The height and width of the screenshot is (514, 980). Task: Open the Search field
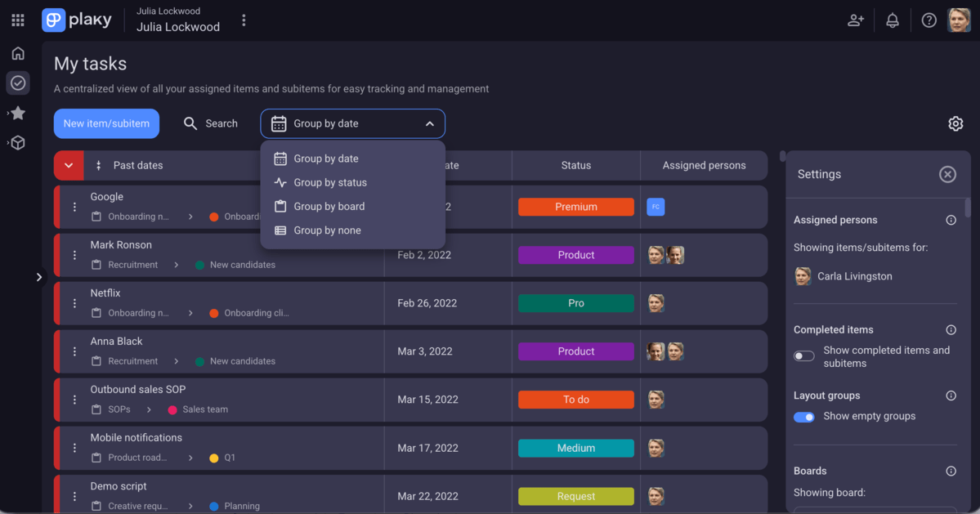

--

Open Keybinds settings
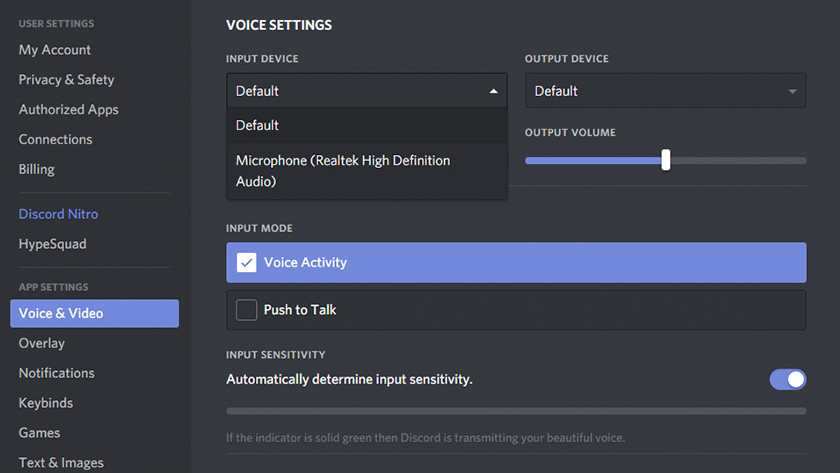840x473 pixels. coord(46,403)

* * *

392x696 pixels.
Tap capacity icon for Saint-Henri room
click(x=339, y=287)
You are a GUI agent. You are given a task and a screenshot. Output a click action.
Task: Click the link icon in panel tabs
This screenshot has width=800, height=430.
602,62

● **Brief**: Pull out every line in the entries above that contains the string "screenshot", copying each such line unchanged.

● **Answer for the task**:
The height and width of the screenshot is (514, 980). Task: Open the Search field
You are a GUI agent. You are given a task and a screenshot. Output a click action.
This screenshot has width=800, height=430.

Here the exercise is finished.